• [Estratto del documento]:
◆ ◆ ◆ ◆ ◆ ◆ ◆

L.P.: Il cast è stato costituito da persone del posto (in realtà, amici) che non hanno mai partecipato neppure a una recita scolastica. Al massimo, hanno fatto la conoscenza di un obiettivo sparandosi qualche selfie col cellulare, nulla più. Quindi, del tutto acerbi sul fronte della recitazione, tabula rasa completa su cosa fosse una macchina da presa. L’ho presa come una sfida. E attraverso la mia esperienza ho cercato di calarli nella parte direttamente sul set, senza alcuna preparazione. Ciò che vince è la spontaneità e non la tecnica. Spero che la storia li abbia accompagnati nell’interpretazione di un ruolo almeno accettabile, non essendo –come detto- dei professionisti. Senza dubbio credo che il loro impegno sia stato meritevole, sono molto contento per Vincenzo e Mari. La bambina, Natalia, è stata utilizzata per un ruolo importante ma il suo personaggio, per forza di cose, doveva rimanere assolutamente avvolto nel mistero… altrimenti il finale sarebbe stato rovinato. 

T.O.M.: Senza contare il ruolo più complesso, quello della civetta…. 

L.P.: Già, Carmela, la civetta delle nevi (la stessa specie usata nel film Harry Potter) era veramente gigantesca; poi c’era Babalù, il barbagianni, di dimensioni più contenute. Questa scelta non era assolutamente prevista nella sceneggiatura ed è capitata assolutamente per caso. La padrona Mary Foti mi propose di andare a vederli e oltre i volatili, c’era anche la bellissima casa dove Mary viveva col compagno, il veterinario dott. Giuseppe Barillaro. Ho pensato: “Ok prendo il pacchetto completo: la casa per la scena della maga, Carmela e Babalù!”. Sono stati felicissimi di questa scelta… 

T.O.M.: Una domanda sulla scena del vetro è a questo punto inevitabile, ma immagino che te l’aspettassi. Come si gira una scena del genere?  

L.P.: Nulla di così complicato. Pochi effetti digitali, quasi tutto dal vivo. Ovviamente il vetro non era un vetro ma un pezzo di plexiglass opportunatamente sagomato. Questo oggetto trasparente è stato appeso ad un filo nero e a uno sfondo nero. E’ stato fatto oscillare con un moto rotatorio, ripreso in slow-motion e inserito poi sulla scena della finestra simulando la caduta. Per il “vetro” conficcato nel collo, è stato applicato allo stesso plexiglass un’anima metallica a forma di “U” che si adattava perfettamente alla nuca dell’attore. Il sangue usato sulla scena è di tipo chimico con qualche aggiunta digitale in postproduzione per aumentare l’effetto splatter.

◆ ◆ ◆ ◆ ◆ ◆ ◆

• [Voci fornite]:
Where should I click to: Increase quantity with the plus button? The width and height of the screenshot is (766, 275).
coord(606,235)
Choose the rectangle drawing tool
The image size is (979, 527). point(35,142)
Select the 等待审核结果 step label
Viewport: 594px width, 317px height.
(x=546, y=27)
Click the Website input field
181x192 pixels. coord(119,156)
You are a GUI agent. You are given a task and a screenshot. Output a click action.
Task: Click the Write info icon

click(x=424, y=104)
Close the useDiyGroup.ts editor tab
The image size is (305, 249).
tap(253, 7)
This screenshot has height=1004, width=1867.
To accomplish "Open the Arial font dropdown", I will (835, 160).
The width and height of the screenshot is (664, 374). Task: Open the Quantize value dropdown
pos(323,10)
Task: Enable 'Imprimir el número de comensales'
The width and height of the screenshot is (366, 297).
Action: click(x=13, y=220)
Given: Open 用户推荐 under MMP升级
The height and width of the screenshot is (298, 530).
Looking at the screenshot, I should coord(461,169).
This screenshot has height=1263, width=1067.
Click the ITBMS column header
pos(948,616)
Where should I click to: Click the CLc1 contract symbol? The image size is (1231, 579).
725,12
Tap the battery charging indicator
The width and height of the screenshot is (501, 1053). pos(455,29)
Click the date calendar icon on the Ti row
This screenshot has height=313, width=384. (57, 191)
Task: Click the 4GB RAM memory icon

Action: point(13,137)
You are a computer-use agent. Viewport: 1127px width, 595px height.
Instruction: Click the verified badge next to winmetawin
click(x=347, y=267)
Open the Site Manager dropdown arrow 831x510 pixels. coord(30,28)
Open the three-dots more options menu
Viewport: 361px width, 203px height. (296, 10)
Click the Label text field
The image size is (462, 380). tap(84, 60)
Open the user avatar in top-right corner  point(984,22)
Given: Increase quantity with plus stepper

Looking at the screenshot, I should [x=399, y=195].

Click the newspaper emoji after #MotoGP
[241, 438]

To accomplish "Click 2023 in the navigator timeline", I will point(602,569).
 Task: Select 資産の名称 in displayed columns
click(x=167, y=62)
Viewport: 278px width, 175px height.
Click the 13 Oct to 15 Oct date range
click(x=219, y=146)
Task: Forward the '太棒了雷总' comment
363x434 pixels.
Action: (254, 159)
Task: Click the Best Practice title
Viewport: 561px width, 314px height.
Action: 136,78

◆ ◆ ◆ ◆ ◆ ◆ ◆

• [Cosa farai]:
#1 Rispondi a queste domande sull'intervista, indicando ogni risposta con la stessa lettera della domanda:
(a) A quale specie apparteneva Carmela?
(b) Con quale materiale è stato realizzato il vetro della scena?
(c) Chi era il compagno di Mary Foti?
#2 Elenca tutte le persone e gli animali indicati con un nome proprio nell'intervista, escluse le sigle di chi parla.
#3 Secondo l'intervista, perché il personaggio della bambina Natalia doveva restare avvolto nel mistero? Rispondi in una o due frasi.

• [Risposte ai compiti]:
#1
(a) Carmela era una civetta delle nevi.
(b) Il vetro era un pezzo di plexiglass sagomato.
(c) Il compagno di Mary Foti era il veterinario dott. Giuseppe Barillaro.

#2 Vincenzo, Mari, Natalia, Carmela, Babalù, Mary Foti, Giuseppe Barillaro

#3 Il personaggio di Natalia doveva restare avvolto nel mistero perché altrimenti il finale sarebbe stato rovinato.